> **PROBLEM TO WORK ON**: Transcribe exactly the lines below that begin at the line with "Task: Open the Automatic Zoom dropdown" and stop after the line with "Given: Click the", leaving out every picture.

> **DATASET RECORDS**:
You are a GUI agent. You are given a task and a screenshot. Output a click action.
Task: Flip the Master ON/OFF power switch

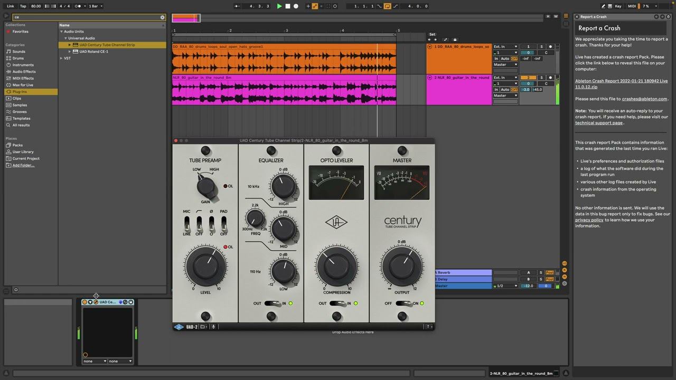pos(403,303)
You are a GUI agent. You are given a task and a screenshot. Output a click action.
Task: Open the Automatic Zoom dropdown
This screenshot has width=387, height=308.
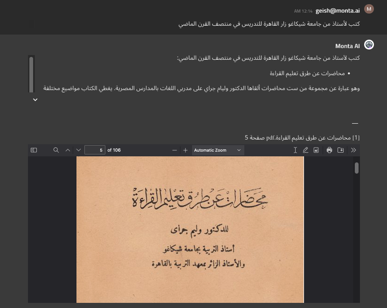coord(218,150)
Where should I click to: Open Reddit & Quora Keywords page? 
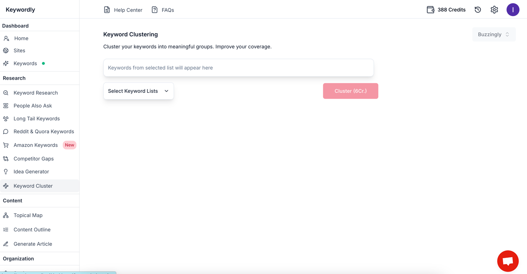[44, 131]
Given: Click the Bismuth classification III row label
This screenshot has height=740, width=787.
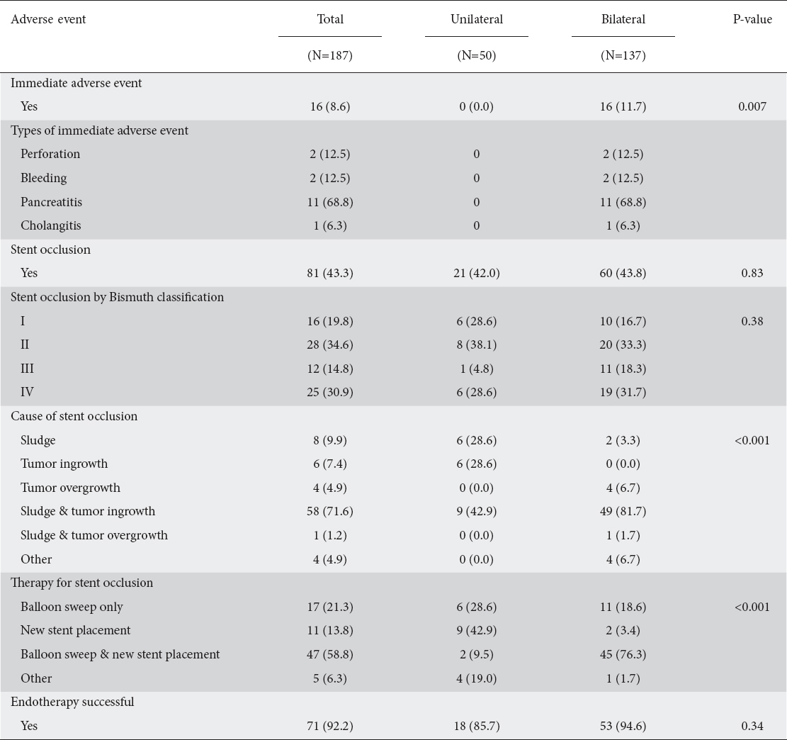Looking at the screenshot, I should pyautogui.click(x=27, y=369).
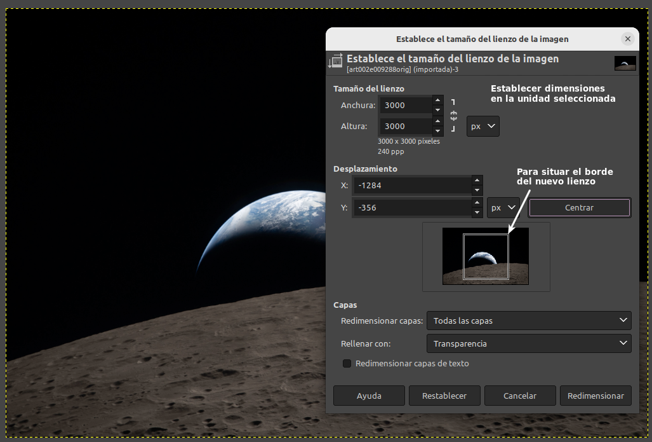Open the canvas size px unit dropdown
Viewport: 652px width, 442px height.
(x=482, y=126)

--

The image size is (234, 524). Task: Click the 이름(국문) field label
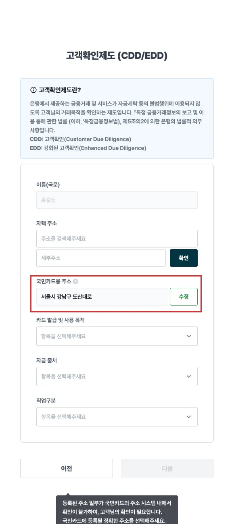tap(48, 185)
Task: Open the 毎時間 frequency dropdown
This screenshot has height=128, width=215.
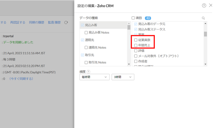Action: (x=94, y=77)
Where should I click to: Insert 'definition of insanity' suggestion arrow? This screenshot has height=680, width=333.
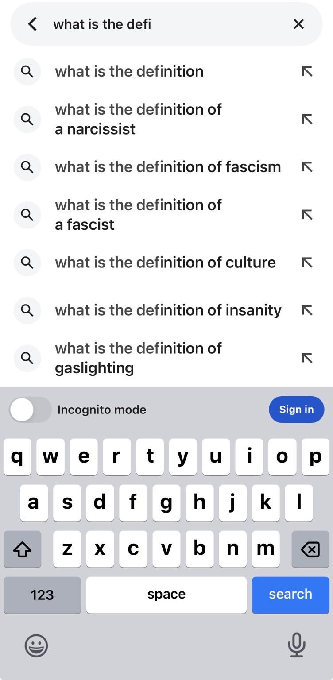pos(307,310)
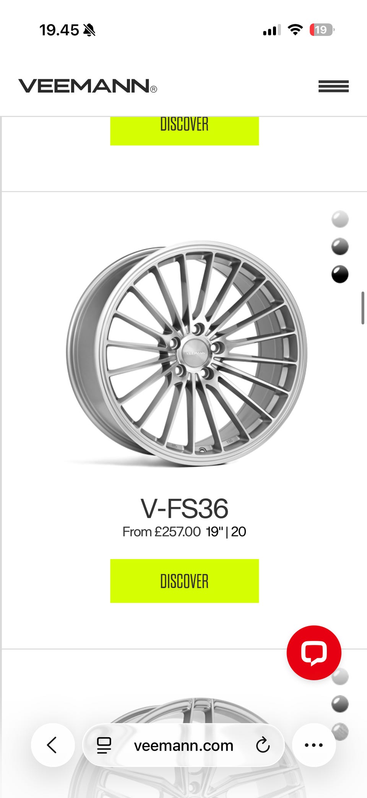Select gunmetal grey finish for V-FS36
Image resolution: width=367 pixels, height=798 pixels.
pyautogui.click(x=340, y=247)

> **WRITTEN RESPONSE**:
Task: Open the Automatic Zoom dropdown
This screenshot has width=387, height=308.
coord(218,150)
Where should I click to: Open Reddit & Quora Keywords page? 
[44, 131]
Given: Click the Bismuth classification III row label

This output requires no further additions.